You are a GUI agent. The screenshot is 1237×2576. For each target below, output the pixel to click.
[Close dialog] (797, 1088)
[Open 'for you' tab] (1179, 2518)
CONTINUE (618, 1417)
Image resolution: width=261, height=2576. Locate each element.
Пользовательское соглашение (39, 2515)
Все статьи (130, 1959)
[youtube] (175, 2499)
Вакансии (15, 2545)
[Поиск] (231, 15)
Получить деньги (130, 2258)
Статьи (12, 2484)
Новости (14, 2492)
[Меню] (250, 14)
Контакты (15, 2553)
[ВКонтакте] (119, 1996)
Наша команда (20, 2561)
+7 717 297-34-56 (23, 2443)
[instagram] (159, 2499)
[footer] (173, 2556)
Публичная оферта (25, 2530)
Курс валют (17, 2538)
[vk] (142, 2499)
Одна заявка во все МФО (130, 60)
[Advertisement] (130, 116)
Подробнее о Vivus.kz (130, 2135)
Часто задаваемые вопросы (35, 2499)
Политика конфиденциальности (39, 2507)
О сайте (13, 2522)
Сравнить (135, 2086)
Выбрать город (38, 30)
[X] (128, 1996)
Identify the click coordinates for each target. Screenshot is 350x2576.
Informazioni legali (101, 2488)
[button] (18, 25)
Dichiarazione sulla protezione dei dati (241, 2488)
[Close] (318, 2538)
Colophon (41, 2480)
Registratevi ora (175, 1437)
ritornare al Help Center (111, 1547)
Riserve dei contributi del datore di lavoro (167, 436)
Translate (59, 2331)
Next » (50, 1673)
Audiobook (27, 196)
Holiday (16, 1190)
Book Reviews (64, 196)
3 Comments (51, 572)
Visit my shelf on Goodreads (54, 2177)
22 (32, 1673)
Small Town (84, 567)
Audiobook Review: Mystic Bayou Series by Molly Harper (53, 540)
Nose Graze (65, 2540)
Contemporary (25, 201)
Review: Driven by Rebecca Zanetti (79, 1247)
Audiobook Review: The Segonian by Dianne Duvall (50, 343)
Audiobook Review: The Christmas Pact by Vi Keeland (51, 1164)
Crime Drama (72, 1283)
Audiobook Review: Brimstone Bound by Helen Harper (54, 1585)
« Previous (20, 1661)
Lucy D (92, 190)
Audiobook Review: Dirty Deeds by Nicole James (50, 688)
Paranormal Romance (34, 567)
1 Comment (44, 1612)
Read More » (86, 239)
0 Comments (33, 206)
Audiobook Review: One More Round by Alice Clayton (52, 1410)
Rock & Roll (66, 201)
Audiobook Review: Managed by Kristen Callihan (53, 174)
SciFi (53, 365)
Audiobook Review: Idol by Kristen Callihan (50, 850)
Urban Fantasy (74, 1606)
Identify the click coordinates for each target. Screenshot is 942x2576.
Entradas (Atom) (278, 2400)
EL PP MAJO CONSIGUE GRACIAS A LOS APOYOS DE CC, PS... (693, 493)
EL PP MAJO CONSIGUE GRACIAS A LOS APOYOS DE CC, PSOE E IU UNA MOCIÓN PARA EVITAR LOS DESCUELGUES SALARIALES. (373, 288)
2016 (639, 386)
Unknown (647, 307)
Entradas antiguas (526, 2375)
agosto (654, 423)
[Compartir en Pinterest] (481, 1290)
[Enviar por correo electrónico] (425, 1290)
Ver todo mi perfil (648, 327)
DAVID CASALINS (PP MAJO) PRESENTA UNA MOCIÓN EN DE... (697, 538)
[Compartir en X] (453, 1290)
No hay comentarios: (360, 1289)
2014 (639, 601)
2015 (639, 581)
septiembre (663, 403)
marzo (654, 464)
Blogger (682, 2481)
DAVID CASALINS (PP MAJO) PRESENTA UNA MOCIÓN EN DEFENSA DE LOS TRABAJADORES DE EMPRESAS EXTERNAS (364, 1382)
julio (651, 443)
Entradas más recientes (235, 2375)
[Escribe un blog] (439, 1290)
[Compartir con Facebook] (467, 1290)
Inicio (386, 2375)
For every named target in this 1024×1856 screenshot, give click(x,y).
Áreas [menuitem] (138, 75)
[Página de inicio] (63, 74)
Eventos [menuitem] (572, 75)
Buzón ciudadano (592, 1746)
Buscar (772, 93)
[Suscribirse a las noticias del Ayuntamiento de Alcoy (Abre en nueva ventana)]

###

## What is being asked
Reproduce verbatim the range of lines that opens the records and closes with the line containing "[Поиск] (231, 15)". Omit everything after it.

## Solved exercise
You are a GUI agent. The screenshot is 1237×2576. For each target below, output the pixel to click.
[Close dialog] (797, 1088)
[Open 'for you' tab] (1179, 2518)
CONTINUE (618, 1417)
Image resolution: width=261, height=2576. Locate each element.
Пользовательское соглашение (39, 2515)
Все статьи (130, 1959)
[youtube] (175, 2499)
Вакансии (15, 2545)
[Поиск] (231, 15)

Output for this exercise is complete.